Блу разрешила Ноа пригладить ее растрепанные волосы — что Адам сделал бы с превеликим удовольствием, если бы не чувствовал, что от него это действие будет рассмотрено под совершенно другим углом.
— Ладно, пора идти, — произнес Гэнси. Он вел себя театрально, открывая свой журнал и сверяясь с часами, ожидая, пока кто-нибудь не спросит его куда идти.
Адам спросил через боковое окно машины:
— Куда на этот раз?
Гэнси подобрал с земли рюкзак.
— В лес.
Блу с Адамом удивленно переглянулись.
— Время — деньги, — высокомерно сказал Гэнси, проходя мимо них к Камаро.
Блу отскочила назад, когда Адам с трудом выбрался с водительского сидения БМВ. Она прошипела ему:
— Ты это знал?
— Вообще без понятия.
— Мы должны будем обернуться за три часа, — предупредил Ронан. — Я только что накормил Чейнсо, но потом её вновь надо будет покормить.
— Вот, — ответил Гэнси, — именно поэтому я не хочу заводить с тобой детей.
Они все набились в машину, рассевшись поудобнее, забравшись в Камаро, хотя логика подсказывала, взять вместо Свиньи БМВ. Ронан с Гэнси по-быстрому устроили потасовку из-за его ключей (выиграл Гэнси, как он выигрывал всё и вся).

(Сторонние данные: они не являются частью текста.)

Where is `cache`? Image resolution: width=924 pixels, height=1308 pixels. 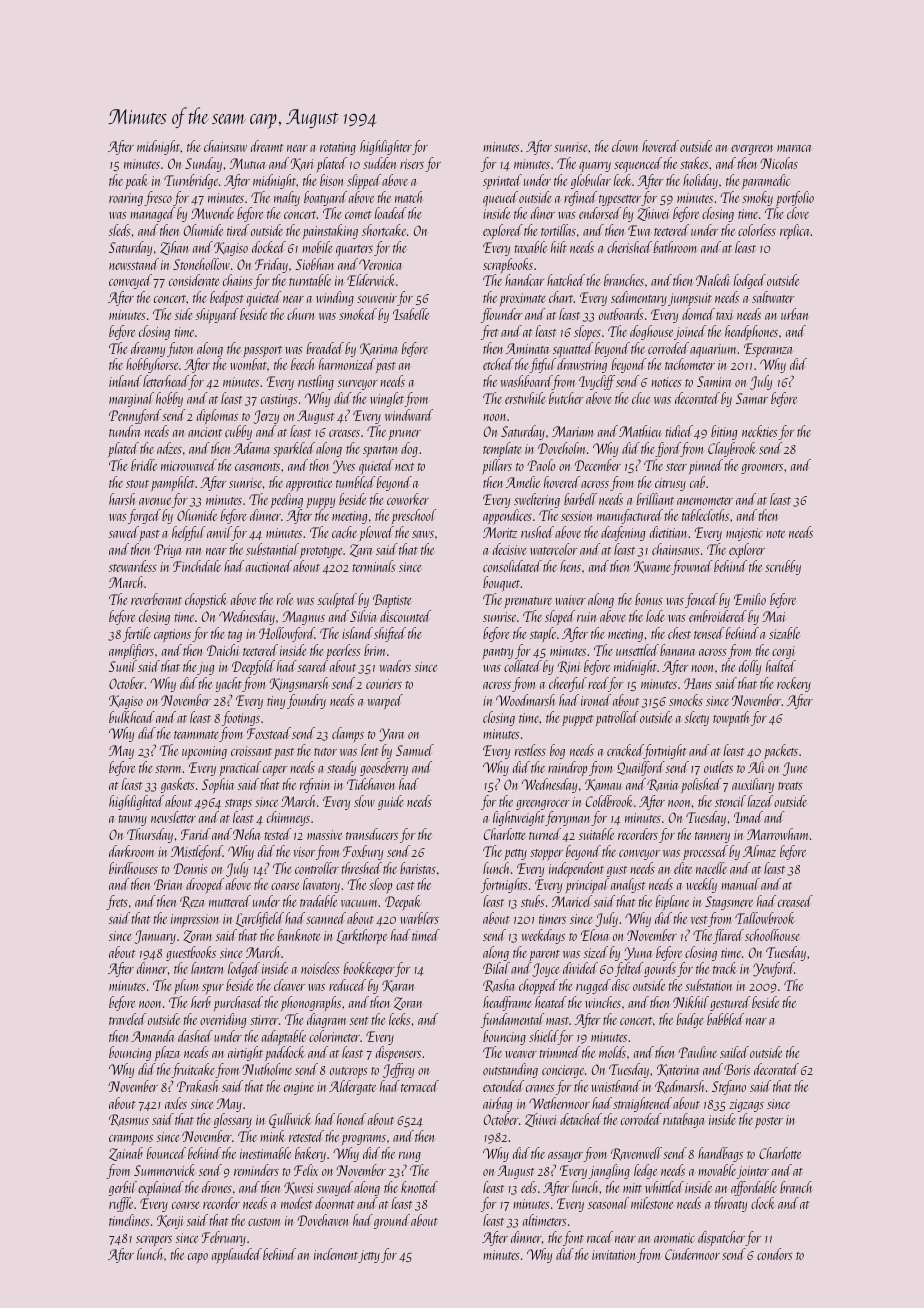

Адам, Блу и Ноа, именно в таком порядке забрались на крошечное сидение. Ноа сжался в машине у дверцы, стараясь никоим образом не задеть Блу. Адам же как-то не особо об этом волновался. С первых же десяти минут в первый же день, Адам вел себя вежливо, но сразу же стало ясно, что Блу не возражала против того, что его нога соприкоснулась с её.
Адама это устраивало.
Все было точно так же как и раньше, но по какой-то причине, сердце Адама отчаянно колотилось. Новые весенние листья, распускающиеся на деревьях, которые трепал внезапный порыв холодного ветра, суетливо дергались над пустырем. Он видел, сквозь вязанный жакет Блу, что её кожа вся покрылась мурашками. Она потянулась, чтобы взять его и Ноа под руки и укрывшись обоими рукавами их рубашек, словно одеялами.